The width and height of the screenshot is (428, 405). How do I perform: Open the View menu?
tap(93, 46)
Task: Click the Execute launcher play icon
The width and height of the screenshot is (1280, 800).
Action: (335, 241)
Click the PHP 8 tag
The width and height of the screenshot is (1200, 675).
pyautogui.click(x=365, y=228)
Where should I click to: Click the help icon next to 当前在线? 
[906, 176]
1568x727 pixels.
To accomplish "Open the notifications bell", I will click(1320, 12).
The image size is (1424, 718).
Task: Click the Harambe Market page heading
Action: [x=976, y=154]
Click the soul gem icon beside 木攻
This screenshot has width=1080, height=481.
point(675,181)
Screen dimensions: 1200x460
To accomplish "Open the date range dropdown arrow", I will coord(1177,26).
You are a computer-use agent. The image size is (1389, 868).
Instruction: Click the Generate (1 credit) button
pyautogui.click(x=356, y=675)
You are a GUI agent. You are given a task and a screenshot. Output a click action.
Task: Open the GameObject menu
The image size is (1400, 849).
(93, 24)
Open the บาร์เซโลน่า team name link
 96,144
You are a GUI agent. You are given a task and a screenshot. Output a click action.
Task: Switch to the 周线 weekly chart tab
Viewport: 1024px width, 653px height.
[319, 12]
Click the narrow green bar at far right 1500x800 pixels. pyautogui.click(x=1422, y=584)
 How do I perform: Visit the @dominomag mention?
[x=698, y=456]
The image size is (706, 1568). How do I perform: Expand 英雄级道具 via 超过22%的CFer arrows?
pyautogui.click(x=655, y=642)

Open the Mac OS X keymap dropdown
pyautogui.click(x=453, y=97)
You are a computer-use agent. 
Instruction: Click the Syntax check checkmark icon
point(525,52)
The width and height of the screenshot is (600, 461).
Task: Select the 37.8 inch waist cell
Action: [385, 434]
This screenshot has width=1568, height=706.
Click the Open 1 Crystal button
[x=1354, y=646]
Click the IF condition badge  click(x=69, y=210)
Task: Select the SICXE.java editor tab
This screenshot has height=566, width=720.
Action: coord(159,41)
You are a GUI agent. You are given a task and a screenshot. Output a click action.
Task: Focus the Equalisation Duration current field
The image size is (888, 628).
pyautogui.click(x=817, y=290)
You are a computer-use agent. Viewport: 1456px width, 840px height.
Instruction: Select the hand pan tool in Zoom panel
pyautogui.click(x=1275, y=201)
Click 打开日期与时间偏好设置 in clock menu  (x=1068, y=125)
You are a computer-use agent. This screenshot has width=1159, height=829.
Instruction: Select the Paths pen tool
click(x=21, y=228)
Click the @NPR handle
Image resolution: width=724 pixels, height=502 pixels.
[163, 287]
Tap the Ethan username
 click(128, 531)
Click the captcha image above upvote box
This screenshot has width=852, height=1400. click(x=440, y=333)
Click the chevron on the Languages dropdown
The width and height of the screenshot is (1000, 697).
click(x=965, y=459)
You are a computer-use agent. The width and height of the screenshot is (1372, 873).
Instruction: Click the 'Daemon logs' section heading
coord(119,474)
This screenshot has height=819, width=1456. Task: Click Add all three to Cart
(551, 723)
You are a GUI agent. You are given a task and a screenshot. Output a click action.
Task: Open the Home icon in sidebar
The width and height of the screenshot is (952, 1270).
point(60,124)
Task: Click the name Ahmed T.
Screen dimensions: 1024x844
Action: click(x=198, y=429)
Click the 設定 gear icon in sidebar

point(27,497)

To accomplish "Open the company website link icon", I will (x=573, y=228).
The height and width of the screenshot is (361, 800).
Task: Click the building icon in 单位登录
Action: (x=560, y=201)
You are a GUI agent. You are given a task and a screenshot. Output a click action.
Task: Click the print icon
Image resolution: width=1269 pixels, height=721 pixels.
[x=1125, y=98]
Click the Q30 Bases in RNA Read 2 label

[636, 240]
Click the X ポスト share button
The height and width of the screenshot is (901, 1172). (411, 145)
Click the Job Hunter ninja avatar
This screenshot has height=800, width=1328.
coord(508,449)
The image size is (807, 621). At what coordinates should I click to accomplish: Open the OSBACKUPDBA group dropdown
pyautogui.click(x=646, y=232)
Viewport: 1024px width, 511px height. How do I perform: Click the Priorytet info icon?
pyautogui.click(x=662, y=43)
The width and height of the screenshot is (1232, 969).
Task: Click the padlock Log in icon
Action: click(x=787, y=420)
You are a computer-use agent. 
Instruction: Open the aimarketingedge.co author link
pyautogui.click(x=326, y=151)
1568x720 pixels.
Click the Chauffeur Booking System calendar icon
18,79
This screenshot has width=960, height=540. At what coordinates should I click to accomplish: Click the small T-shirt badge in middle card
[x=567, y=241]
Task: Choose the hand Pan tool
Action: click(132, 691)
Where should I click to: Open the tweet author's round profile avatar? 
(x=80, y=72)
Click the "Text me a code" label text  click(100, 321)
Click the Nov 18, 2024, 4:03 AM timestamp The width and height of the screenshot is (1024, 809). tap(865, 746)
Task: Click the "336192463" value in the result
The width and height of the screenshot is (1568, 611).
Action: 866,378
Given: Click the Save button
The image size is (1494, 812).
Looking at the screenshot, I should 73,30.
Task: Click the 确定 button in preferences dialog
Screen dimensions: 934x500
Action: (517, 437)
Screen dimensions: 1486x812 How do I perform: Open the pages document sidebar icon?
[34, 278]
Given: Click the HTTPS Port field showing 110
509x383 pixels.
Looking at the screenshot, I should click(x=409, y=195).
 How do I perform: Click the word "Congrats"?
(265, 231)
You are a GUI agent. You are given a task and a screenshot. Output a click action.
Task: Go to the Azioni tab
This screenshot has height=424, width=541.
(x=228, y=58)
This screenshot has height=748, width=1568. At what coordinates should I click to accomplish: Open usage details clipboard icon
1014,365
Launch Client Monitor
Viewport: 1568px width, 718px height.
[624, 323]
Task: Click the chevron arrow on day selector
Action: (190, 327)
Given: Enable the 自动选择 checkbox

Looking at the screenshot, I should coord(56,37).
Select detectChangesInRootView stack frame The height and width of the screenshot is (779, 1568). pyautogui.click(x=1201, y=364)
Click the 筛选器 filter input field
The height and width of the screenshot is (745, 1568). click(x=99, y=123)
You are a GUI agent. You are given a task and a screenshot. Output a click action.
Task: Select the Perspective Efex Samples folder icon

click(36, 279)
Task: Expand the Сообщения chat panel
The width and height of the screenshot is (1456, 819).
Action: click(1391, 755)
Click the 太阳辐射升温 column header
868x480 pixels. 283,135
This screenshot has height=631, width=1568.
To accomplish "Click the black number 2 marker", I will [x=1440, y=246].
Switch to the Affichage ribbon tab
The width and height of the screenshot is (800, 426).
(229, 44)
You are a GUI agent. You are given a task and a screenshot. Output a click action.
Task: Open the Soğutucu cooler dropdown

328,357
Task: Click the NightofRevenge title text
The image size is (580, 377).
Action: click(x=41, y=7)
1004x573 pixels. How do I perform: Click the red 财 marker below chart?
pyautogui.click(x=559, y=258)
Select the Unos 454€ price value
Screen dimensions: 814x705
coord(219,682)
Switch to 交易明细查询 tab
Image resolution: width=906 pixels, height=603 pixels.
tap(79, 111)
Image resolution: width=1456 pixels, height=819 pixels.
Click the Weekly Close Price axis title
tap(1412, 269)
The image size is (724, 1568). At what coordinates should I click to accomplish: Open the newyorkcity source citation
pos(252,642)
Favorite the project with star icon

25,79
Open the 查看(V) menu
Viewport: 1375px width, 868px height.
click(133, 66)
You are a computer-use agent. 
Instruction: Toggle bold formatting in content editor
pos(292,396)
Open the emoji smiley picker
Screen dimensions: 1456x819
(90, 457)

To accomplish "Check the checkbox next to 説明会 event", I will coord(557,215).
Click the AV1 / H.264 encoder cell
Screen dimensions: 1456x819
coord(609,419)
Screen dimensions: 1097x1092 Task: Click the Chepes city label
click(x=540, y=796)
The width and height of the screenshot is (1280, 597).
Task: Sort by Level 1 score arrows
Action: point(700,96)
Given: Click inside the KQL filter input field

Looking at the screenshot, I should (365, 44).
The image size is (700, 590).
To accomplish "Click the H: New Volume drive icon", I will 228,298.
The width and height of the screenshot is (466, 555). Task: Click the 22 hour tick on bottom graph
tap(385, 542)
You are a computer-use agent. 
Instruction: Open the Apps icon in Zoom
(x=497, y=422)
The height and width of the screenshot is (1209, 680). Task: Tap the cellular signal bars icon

> [Directions] Find each line in the material above that contains the word "value" and copy every such line in full.

> [The result]
Task: Click the "336192463" value in the result
Select the Unos 454€ price value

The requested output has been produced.